There is some left over, but we’ll use it for other projects so I don’t mind.
Topping your piece of paradise
I stuck with my beach theme and went with shells, small pebbles and beach glass.
The beach glass and shells were particularly nice and helped make each terrarium unique.
I was worried the girls would cut themselves on the sharp glass so had them point to the pieces they wanted and helped place them in the terrarium.
Smooth glass pieces work equally well! I liked the jagged edges this time round!
Items fitted for fairy gardens could be incorporated like mini beach chairs and white fences.
Let your creativity run wild!
Creating waves with colored sand
Sometimes it’s easier to tell you what not to do than what to do.
Don’t place your first layer of sand in your glass terrarium and bang it on the countertop. This will only flatten the sand.
That’s okay if your aim is flat layers but my goal was big, beachy ocean waves crashing to shore!
So I created layers by lumping the sand as high as possible (with a spoon) just in the corners to start. The first two corners with blue and then light brown in the remaining two corners to achieve this effect.
Try to keep the middle more open. With every layer you add the piece will naturally allow sand to flow to the middle. It will get filled.
Never pick up the jar~ this will mess up your layers and may get the sand mixed up.
Younger kids in particular will struggle a bit with the concept of not mixing the sand or picking up the jar for one “blah” piece.
The layers need to be distinct, so keep the jar flat on your working space.
Keep adding layers at the corners. Never mix the sand with the spoon.
It’s nice to alternate blue/green/turquiose colors with the white and light brown for contrast.
Waves and beach together are the best of both worlds!
The contrast of the white and some light brown against all the beachy hues is quite lovely!
These beachy terrariums are all about personal preference. I had about 13 layers in mine.
And I used about 10 shells in various sizes and 5 colored glass pieces on top for effect. You do what works for you!
Of course she is a free spirit. Always of a creative mindset. She’s left-handed!
My other daughter and her friends are in the 8-9 range and this project was ideal for them. Not too easy or too hard.
The girls’ took between 30-45 minutes to complete this project. I was done in 15 minutes but had far fewer layers. My 6-year-old took her time and took 45 minutes to complete her masterpiece.
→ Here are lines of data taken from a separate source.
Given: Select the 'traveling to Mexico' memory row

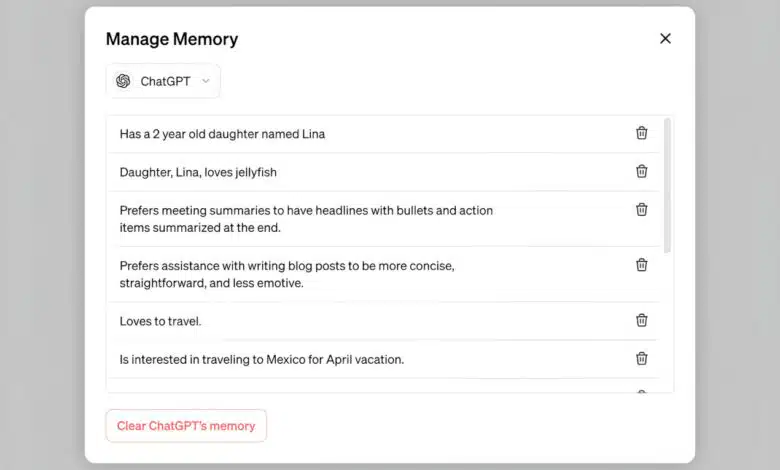Looking at the screenshot, I should 383,360.
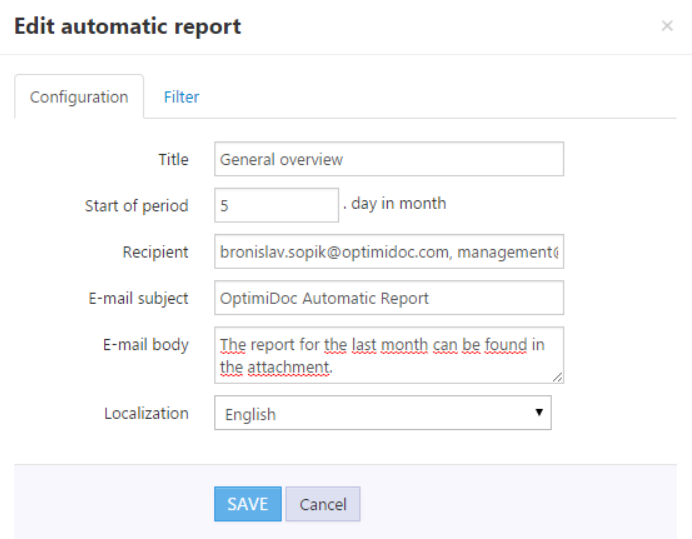Grab the E-mail body resize handle
The width and height of the screenshot is (692, 539).
click(x=557, y=376)
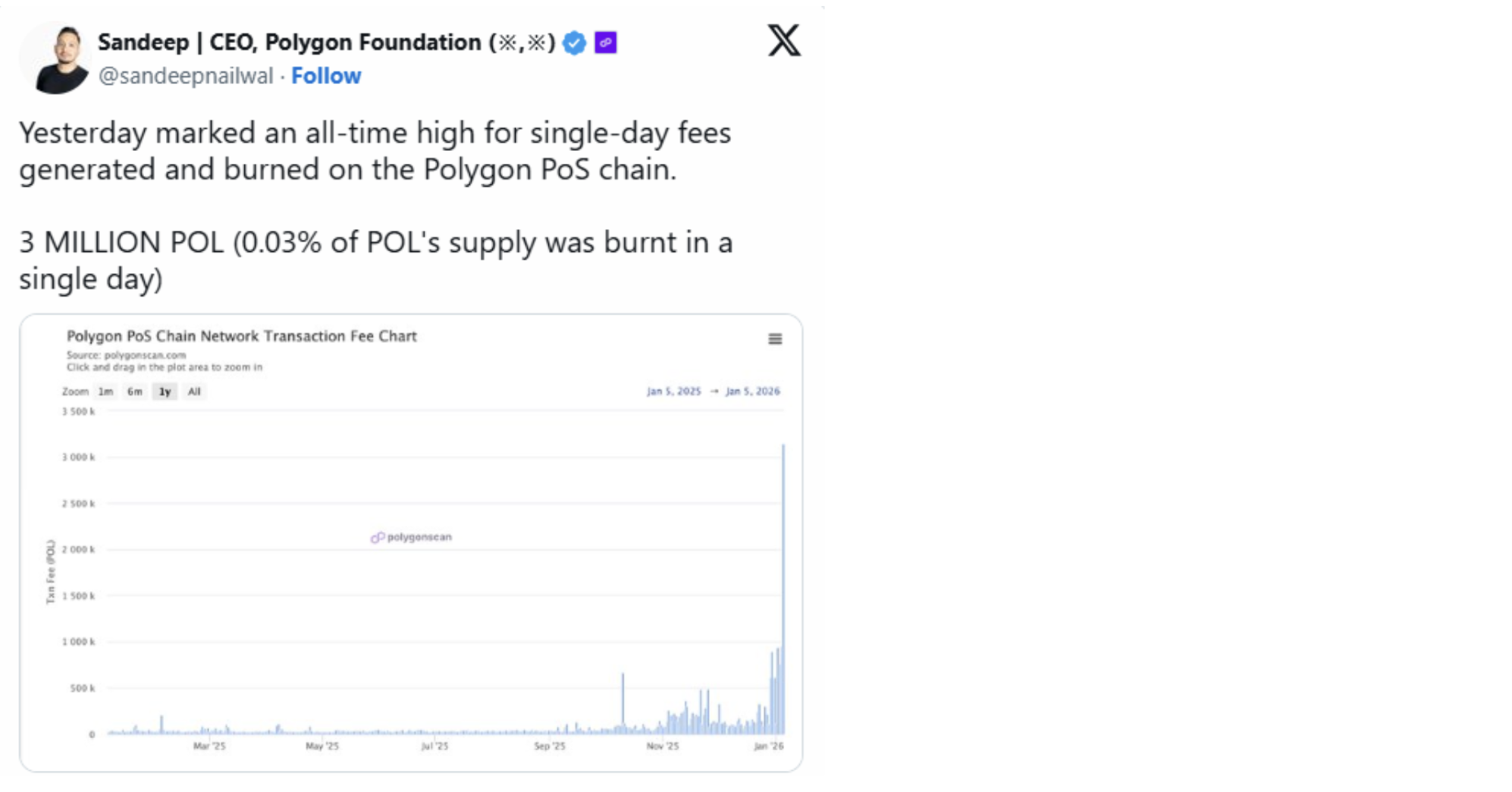Click the Source: polygonscan.com text
Viewport: 1512px width, 792px height.
point(126,355)
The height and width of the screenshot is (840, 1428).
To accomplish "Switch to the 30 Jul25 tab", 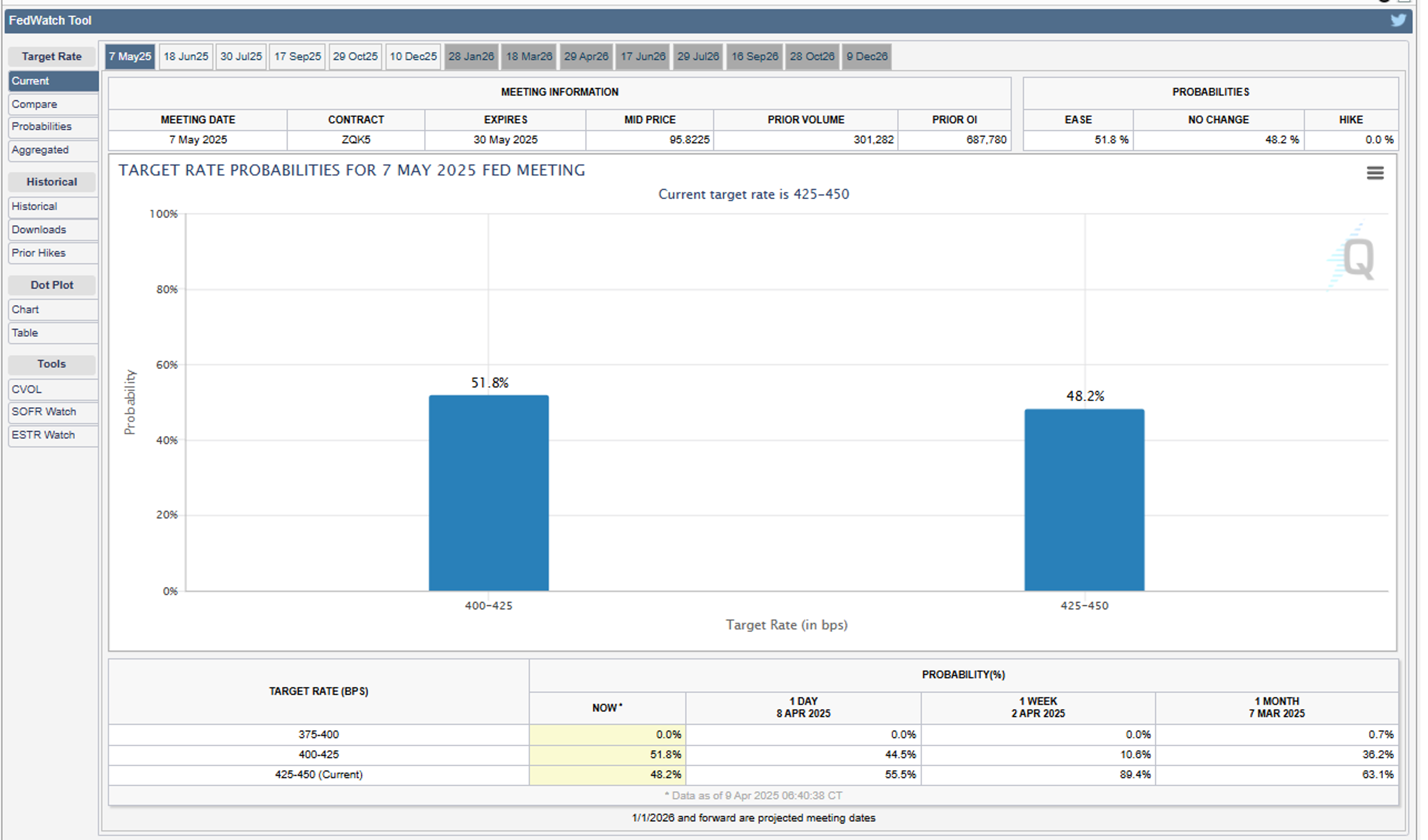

Beachy terrariums gave them enough freedom to individualize each piece.
My younger daughter’s waves were certainly more pronounced than mine! It looks like a storm is coming on.
Reminiscent of the Caribbean, her waves just whirl and swirl.
But I stopped filling my terrarium with layers at the 2.5 mark. This left plenty of room for my toppings. Not to mention nestling in that air plant.
And the sky is the limit when it comes to air plant variety. You choose what suits you. Taller air plants will give off dramatic vertical height. Shorter varieties make for a cuter terrarium.
Twists, turns, spikes and twirls all make for an interesting showpiece.
Set your creativity loose on this DIY beach terrarium!